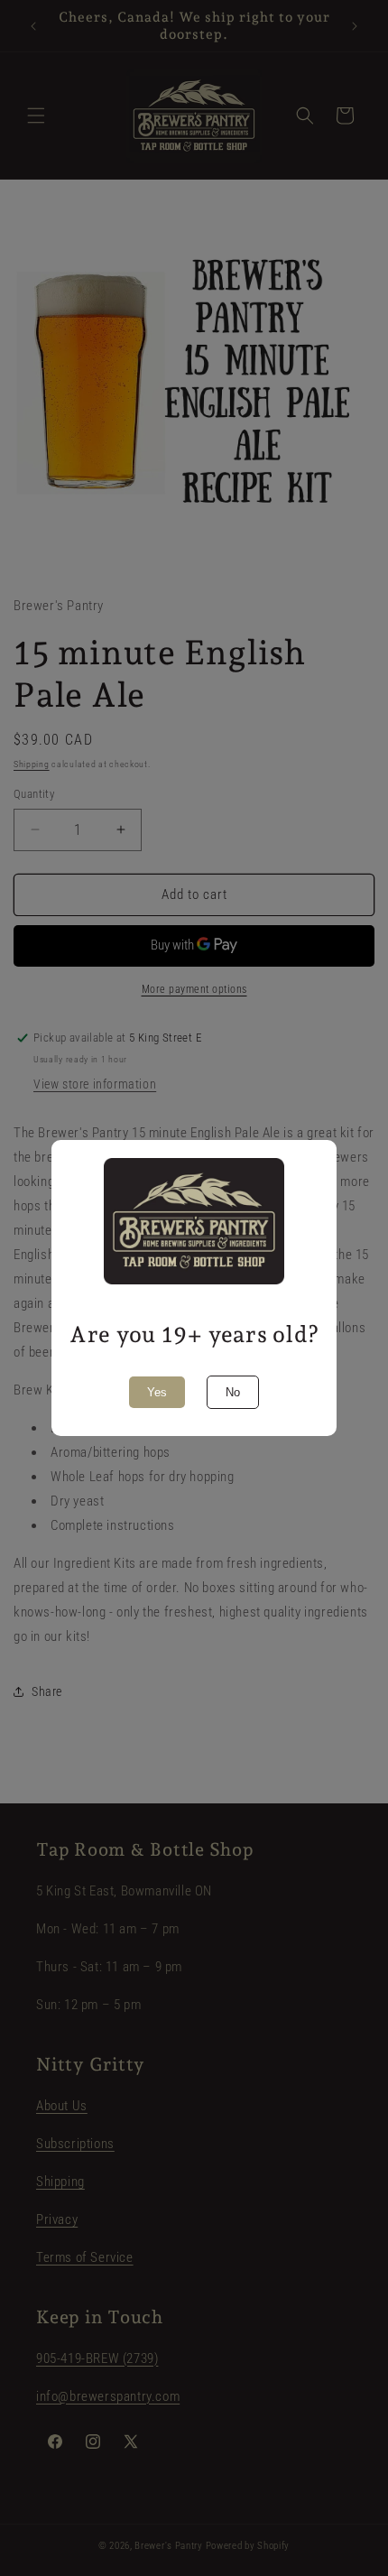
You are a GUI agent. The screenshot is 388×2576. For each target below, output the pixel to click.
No (233, 1392)
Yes (157, 1392)
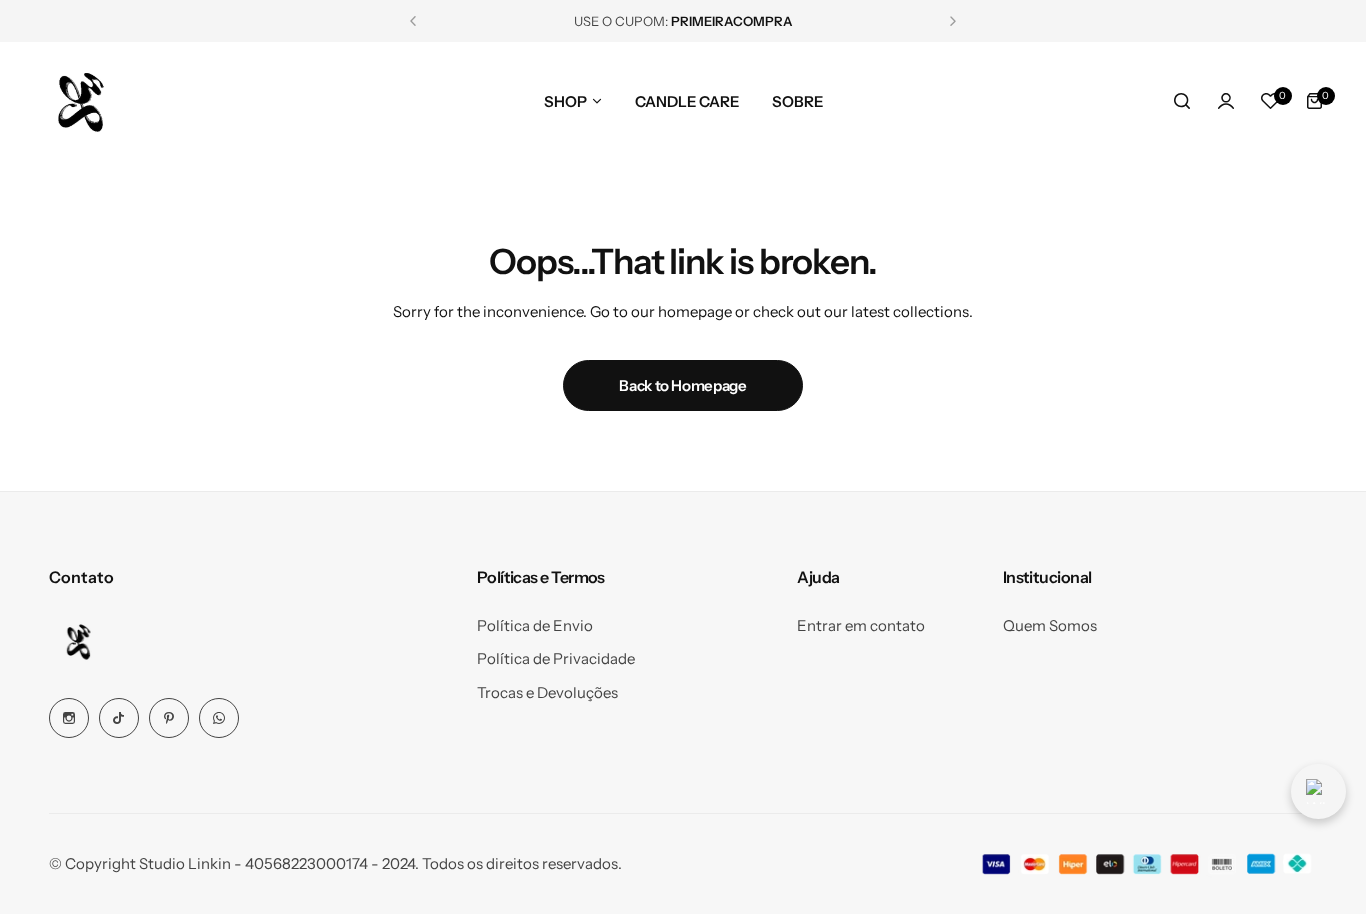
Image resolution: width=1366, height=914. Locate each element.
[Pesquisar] (1182, 101)
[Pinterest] (169, 718)
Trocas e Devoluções (547, 692)
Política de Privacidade (556, 658)
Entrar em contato (861, 625)
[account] (1226, 101)
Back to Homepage (682, 385)
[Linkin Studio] (79, 101)
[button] (413, 21)
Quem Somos (1050, 625)
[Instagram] (69, 718)
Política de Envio (535, 625)
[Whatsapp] (219, 718)
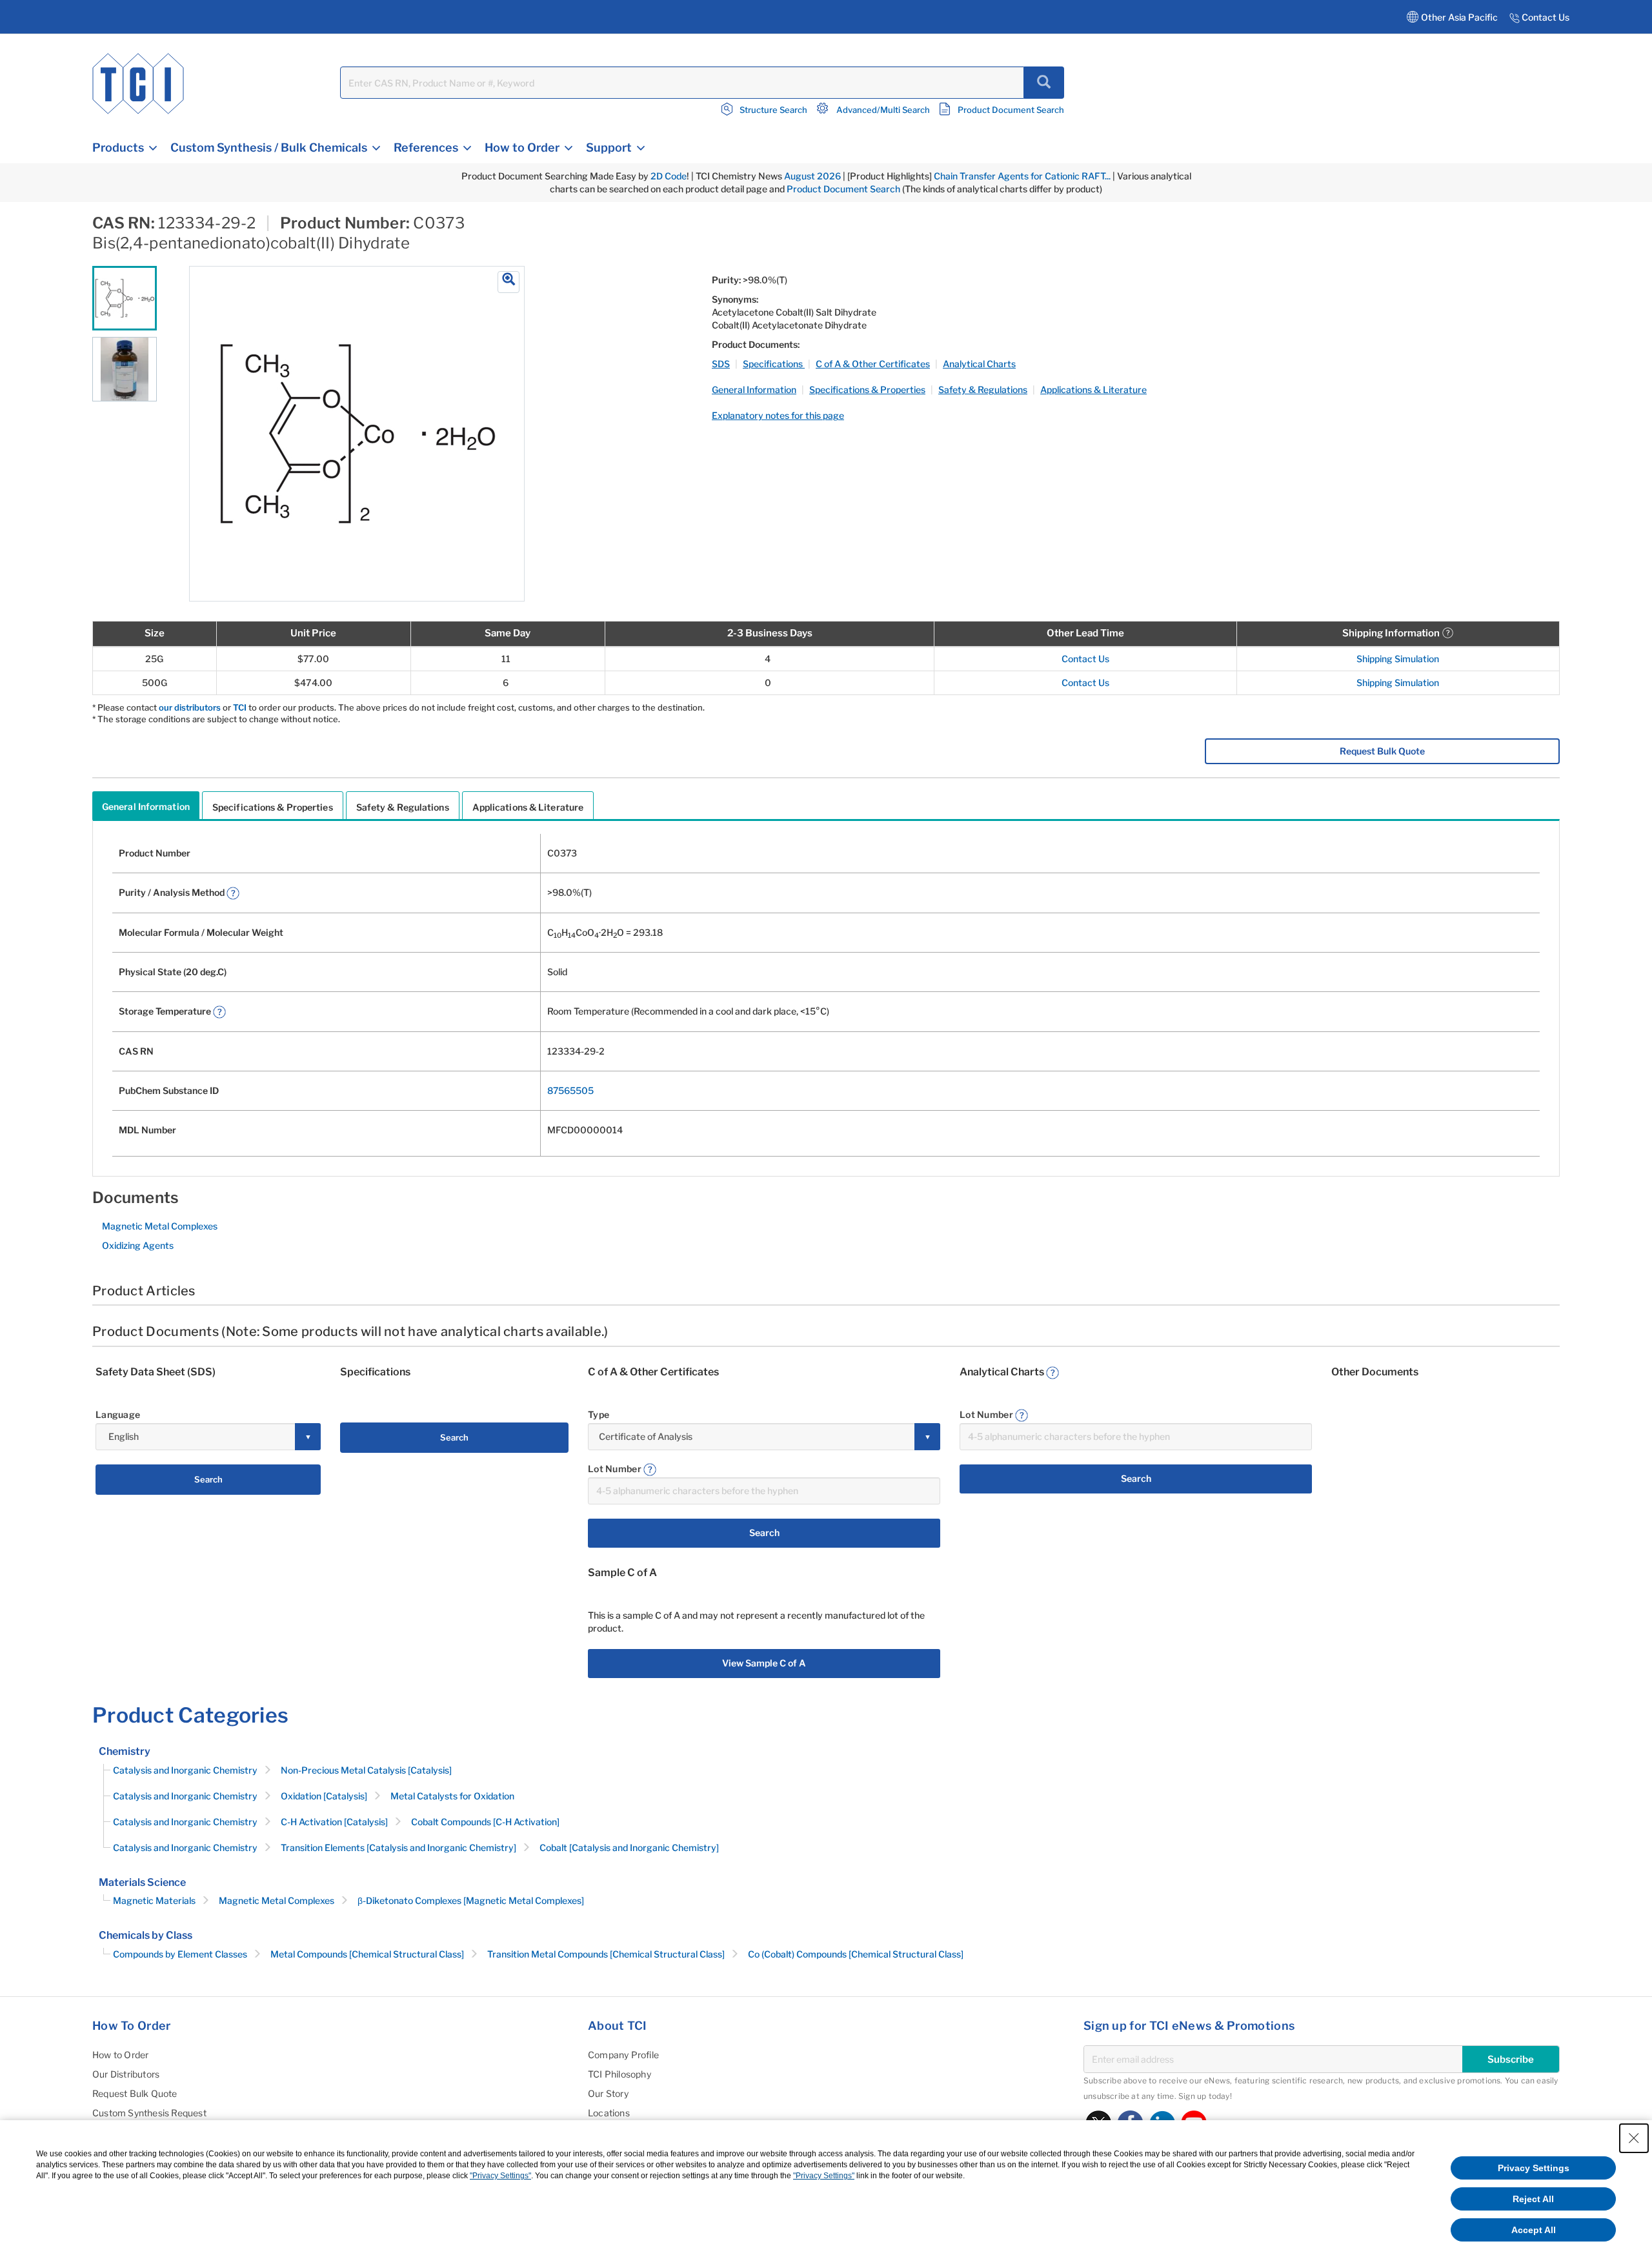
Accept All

REQUIRED WORK: Repeat the data exactly. Pictures should not appear.

THE ANSWER:
You are a GUI agent. The screenshot is 388×2576. For each target below, output the pixel to click.
No (233, 1392)
Yes (157, 1392)
Image resolution: width=1366, height=914. Locate each element.
[Pesquisar] (1182, 101)
[Pinterest] (169, 718)
Trocas e Devoluções (547, 692)
Política de Privacidade (556, 658)
Entrar em contato (861, 625)
[account] (1226, 101)
Back to Homepage (682, 385)
[Linkin Studio] (79, 101)
[button] (413, 21)
Quem Somos (1050, 625)
[Instagram] (69, 718)
Política de Envio (535, 625)
[Whatsapp] (219, 718)
Accept All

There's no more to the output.